**What you have to do**: Output only the lines from the line holding "The width and height of the screenshot is (923, 1307)." through the close of the records, exactly as they appear, with all pictures omitted.
*** Dataset excerpts
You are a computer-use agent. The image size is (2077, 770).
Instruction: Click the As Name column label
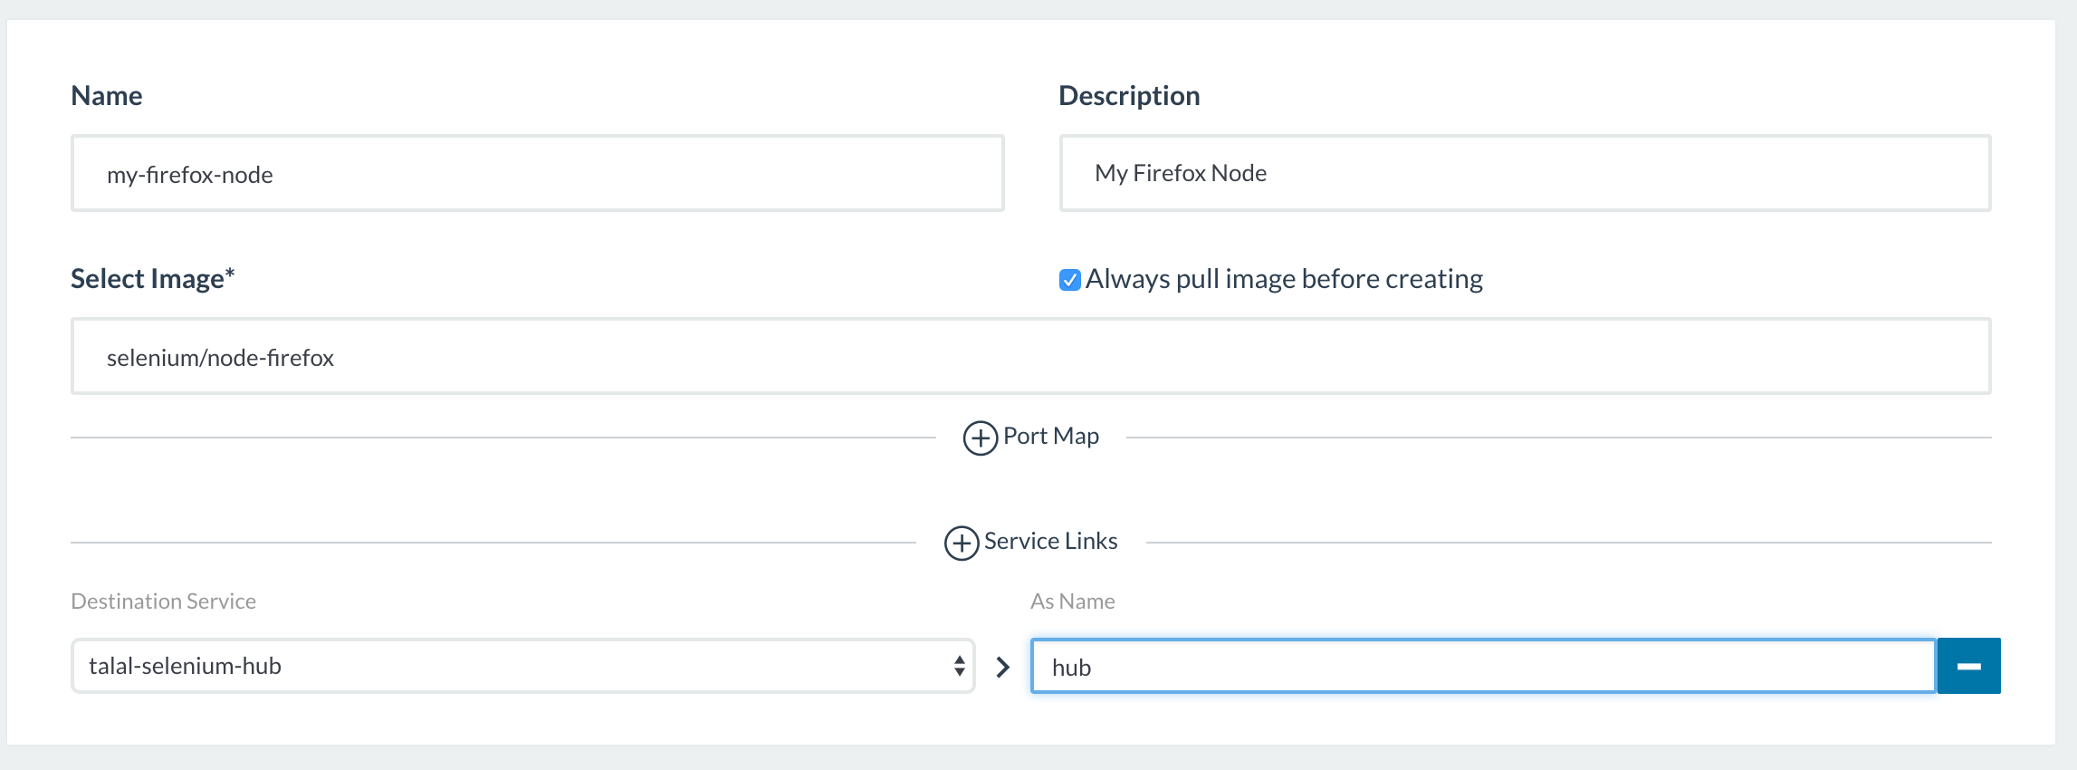(1072, 602)
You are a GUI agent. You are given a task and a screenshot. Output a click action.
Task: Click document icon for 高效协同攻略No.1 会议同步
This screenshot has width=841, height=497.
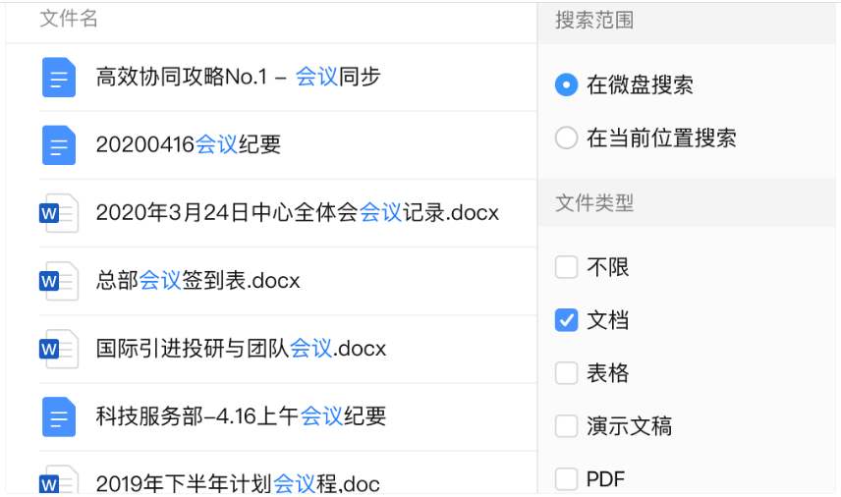coord(59,78)
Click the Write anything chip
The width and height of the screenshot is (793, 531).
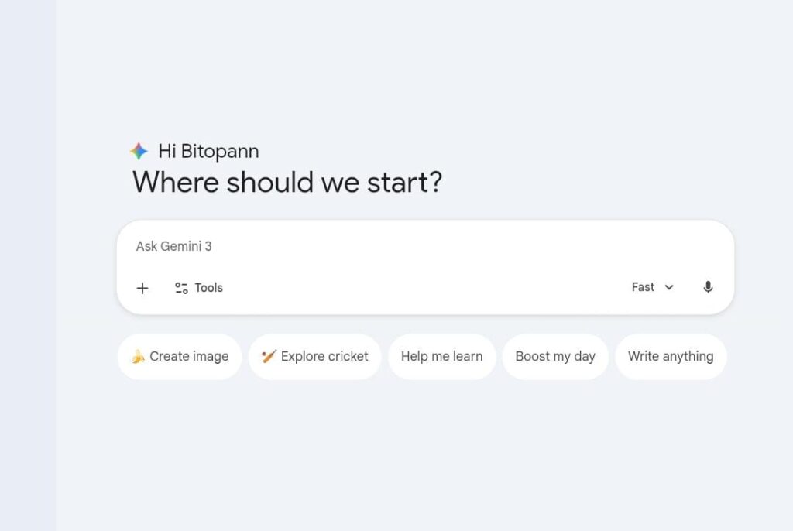coord(671,357)
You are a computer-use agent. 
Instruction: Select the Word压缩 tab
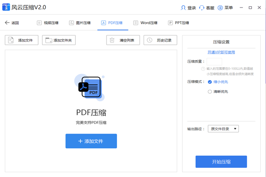[145, 23]
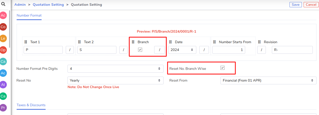This screenshot has width=319, height=115.
Task: Click the drag handle next to Revision
Action: [259, 42]
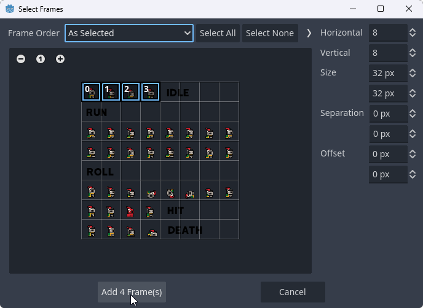Deselect frame 0 in the sprite sheet
This screenshot has width=423, height=308.
pos(91,92)
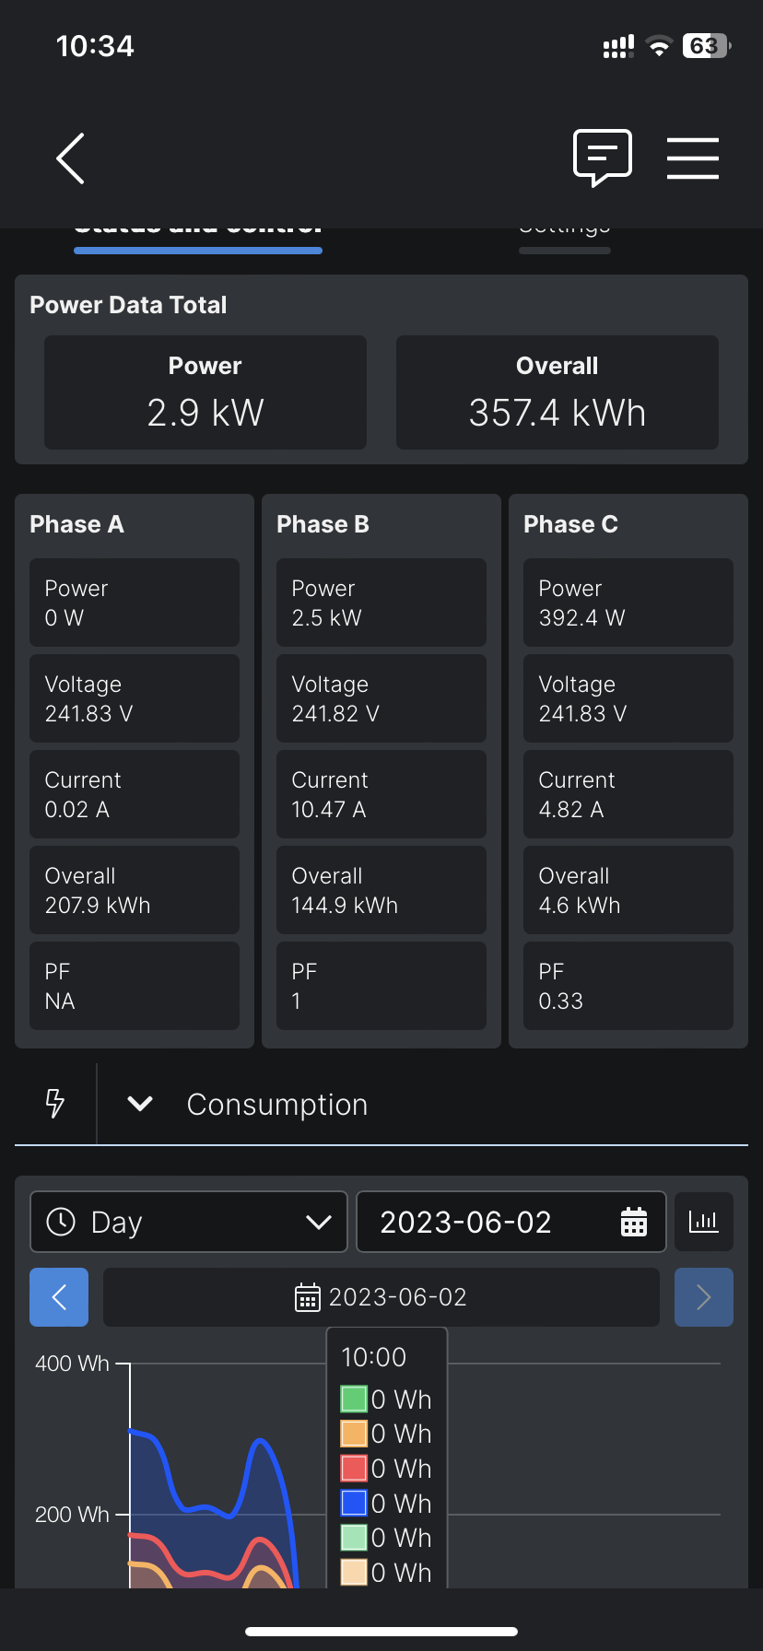The height and width of the screenshot is (1651, 763).
Task: Click the red legend color swatch
Action: click(x=354, y=1469)
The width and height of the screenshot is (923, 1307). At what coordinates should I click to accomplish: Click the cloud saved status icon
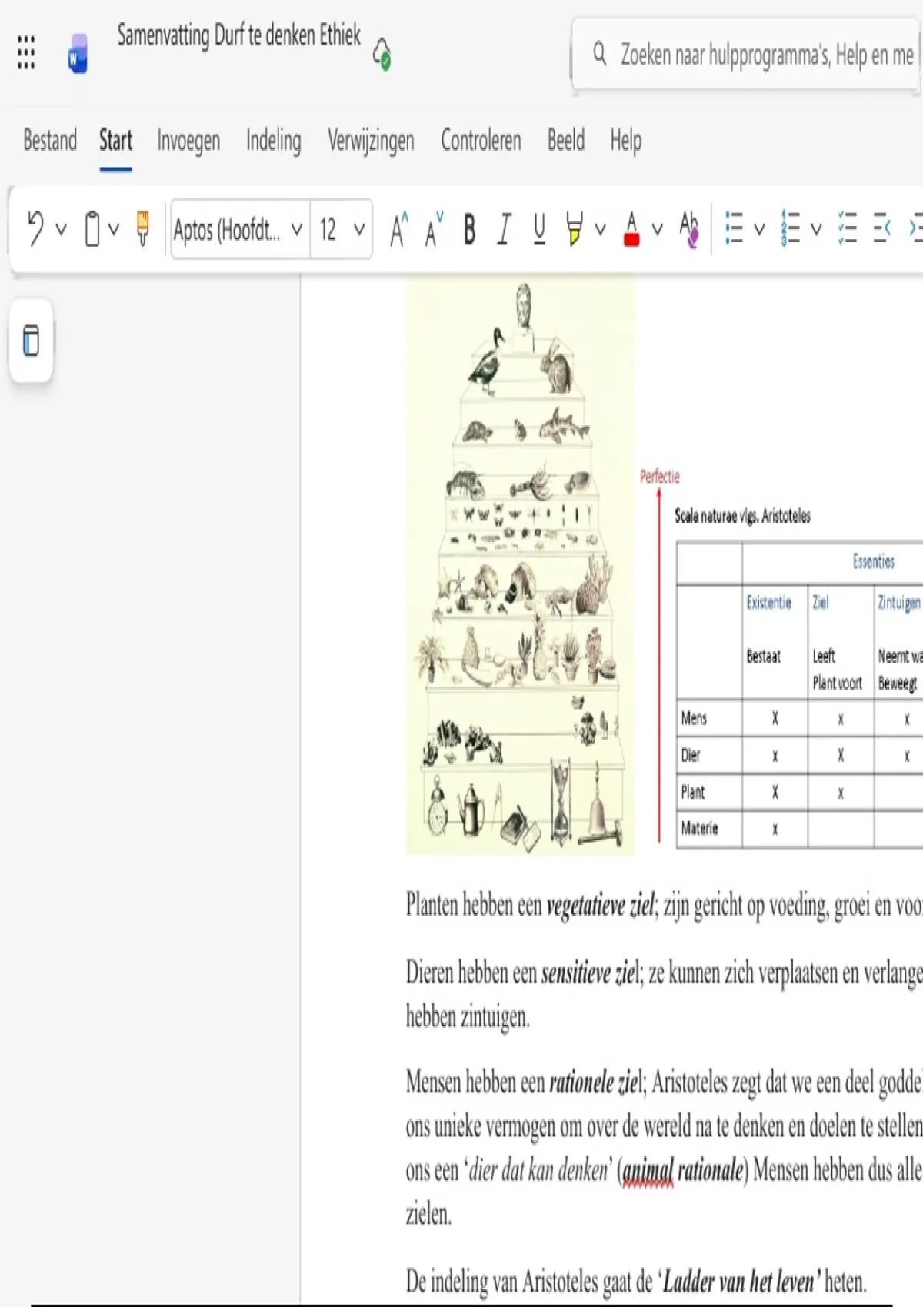pyautogui.click(x=382, y=55)
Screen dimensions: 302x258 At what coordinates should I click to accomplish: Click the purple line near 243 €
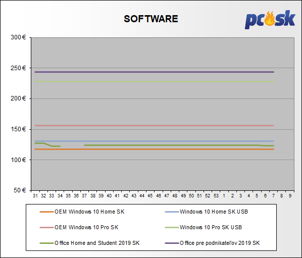154,72
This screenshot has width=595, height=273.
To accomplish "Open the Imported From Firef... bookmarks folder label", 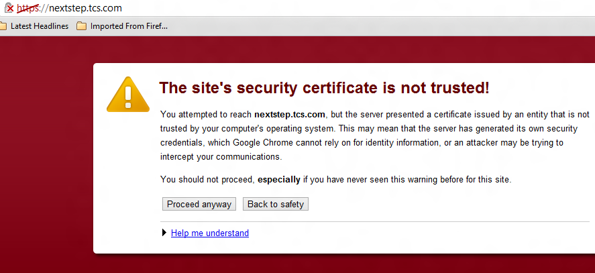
******
**Task output**:
The width and height of the screenshot is (923, 1307). At what coordinates should I click to accomplish: Click the cloud saved status icon
pyautogui.click(x=382, y=55)
Screen dimensions: 302x258 At what coordinates should I click to accomplish: Click the purple line near 243 €
154,72
This screenshot has width=595, height=273.
To accomplish "Open the Imported From Firef... bookmarks folder label", 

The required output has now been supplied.